Surgical procedures (RYGB, sleeve gastrectomy) that alter stomach/intestine anatomy to induce significant weight loss and improve metabolic health.
Why Do I Need It?
Recommended when:
- BMI ≥40, or
- BMI ≥35 with obesity-related comorbidities (diabetes, hypertension)
- Failed medical weight‐loss programs
How Should I Prepare?
- Multidisciplinary Evaluation: Nutritionist, psychologist, cardiology, anesthesia.
- Pre-op Diet: Low-calorie, high-protein “liver-shrink” diet for 2–4 weeks.
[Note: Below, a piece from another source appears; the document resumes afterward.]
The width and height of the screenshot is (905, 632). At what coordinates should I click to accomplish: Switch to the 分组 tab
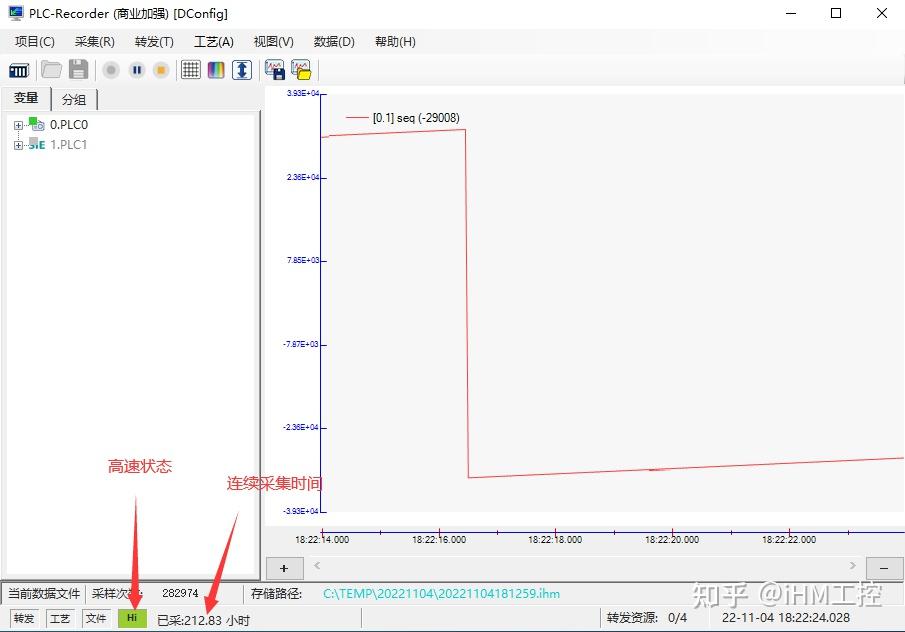pos(73,99)
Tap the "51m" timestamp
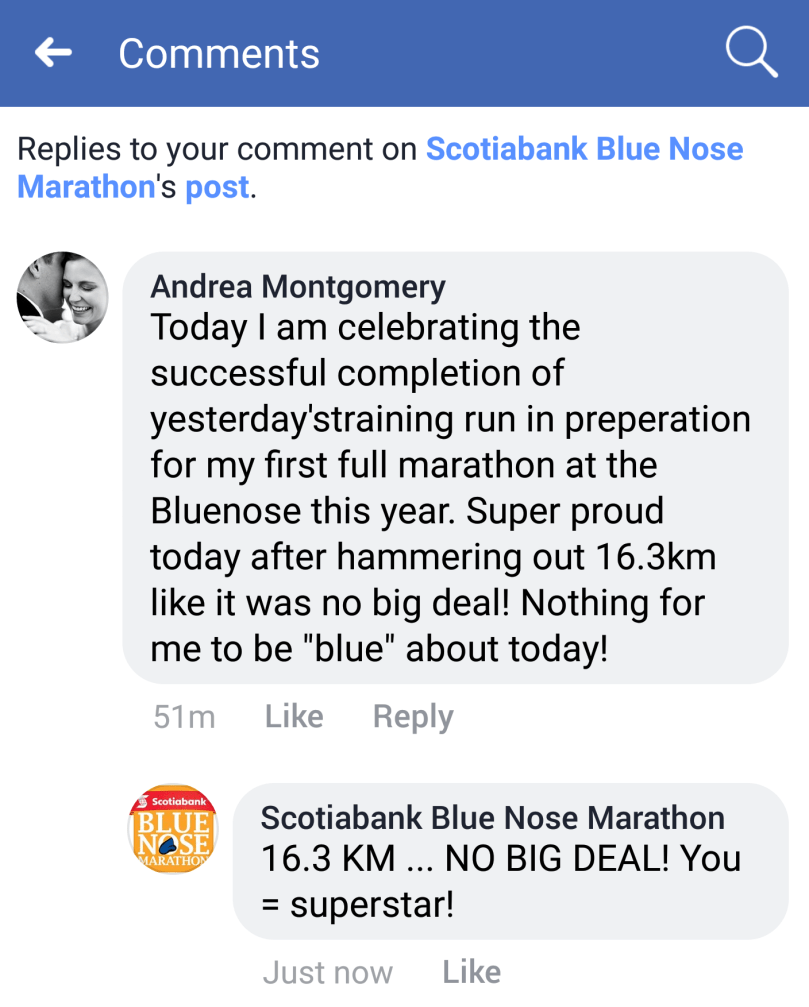Screen dimensions: 809x1007 click(184, 716)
- Fasting: NPO after midnight before surgery.
- Medication Review: Adjust anticoagulants and diabetic medications.
Common Procedures
- Roux-en-Y Gastric Bypass (RYGB): Small gastric pouch + bypass of proximal small bowel.
- Sleeve Gastrectomy: Vertical resection of ~80% of stomach to create a narrow sleeve.
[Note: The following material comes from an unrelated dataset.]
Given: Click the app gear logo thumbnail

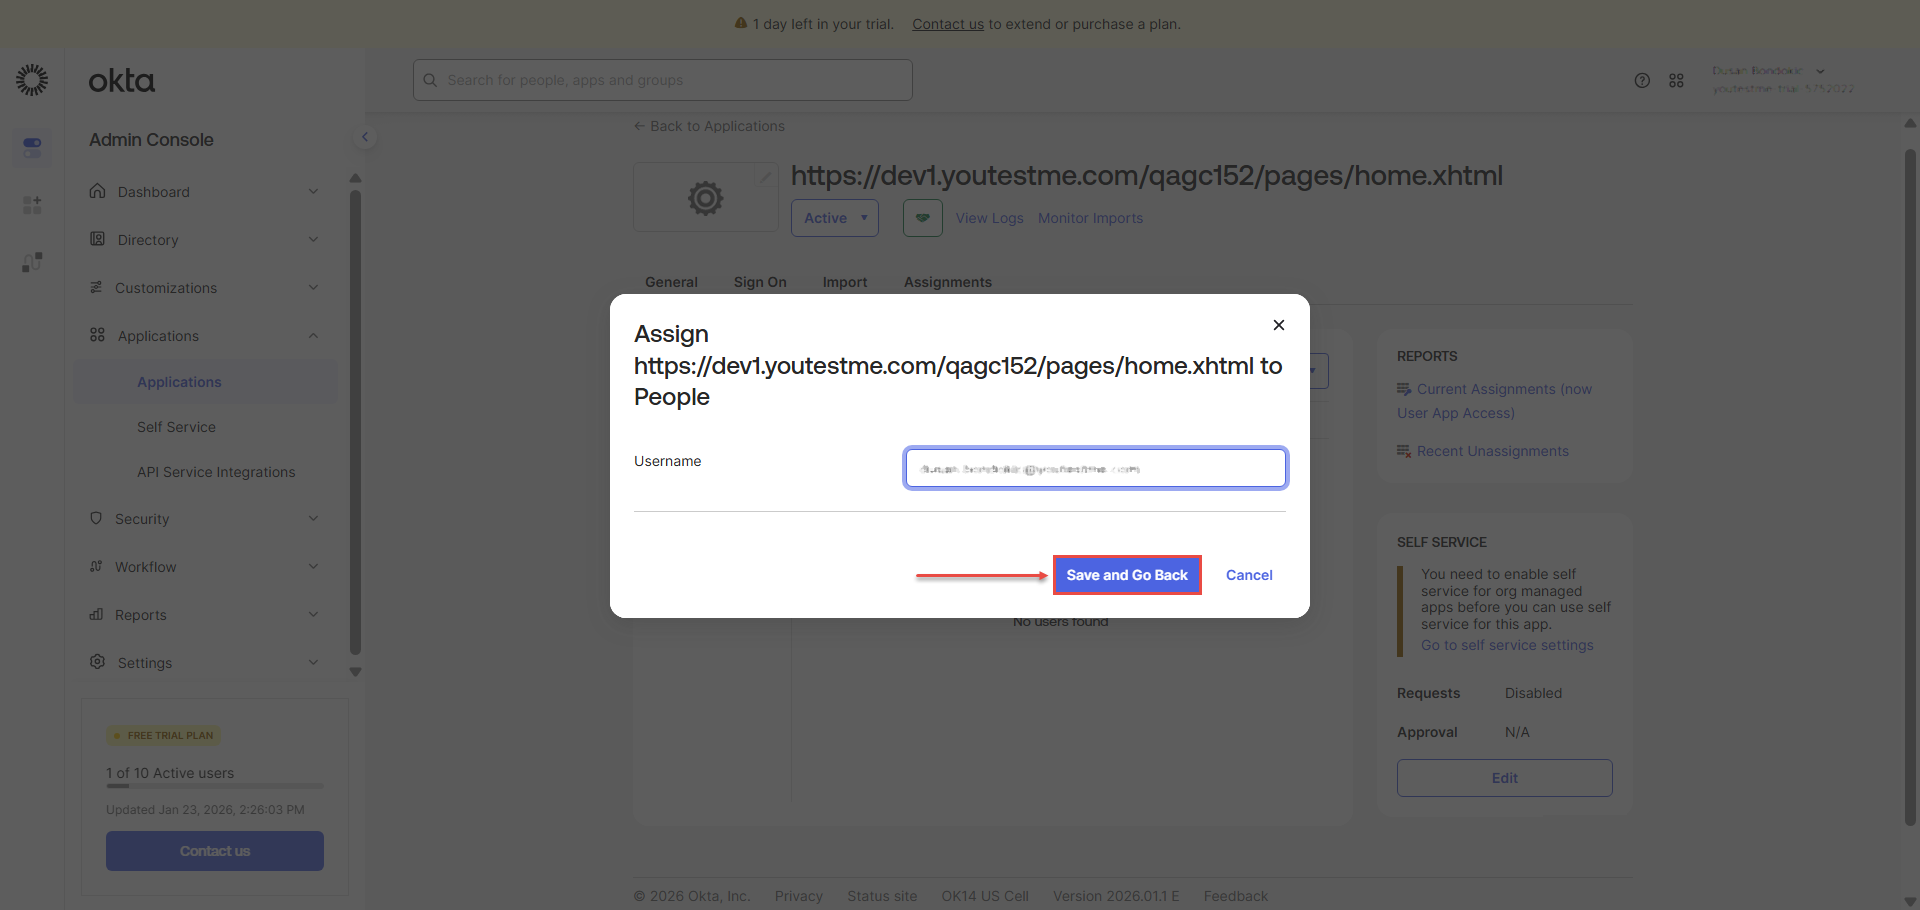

What Can I Expect Afterwards?
- Hospital Stay: 2–3 days for laparoscopic, 3–5 days for open.
- Diet: Liquid phase 1–2 weeks, pureed 2–4 weeks, soft solids at 6 weeks.
- Supplements: Multivitamins, calcium, vitamin B12, iron.
- Activity: Early ambulation; avoid lifting >10 kg for 6 weeks.
Risks & Possible Complications
- Leak at staple line (1–3%)
- Nutritional deficiencies (protein, vitamins)
- Dumping syndrome (RYGB)
- Bleeding or infection (<5%)
Report severe pain, fever, tachycardia, persistent vomiting, or difficulty eating.
Follow-Up
- Clinic visits at 1, 3, 6, and 12 months, then annually.
Lifelong nutritional monitoring and support.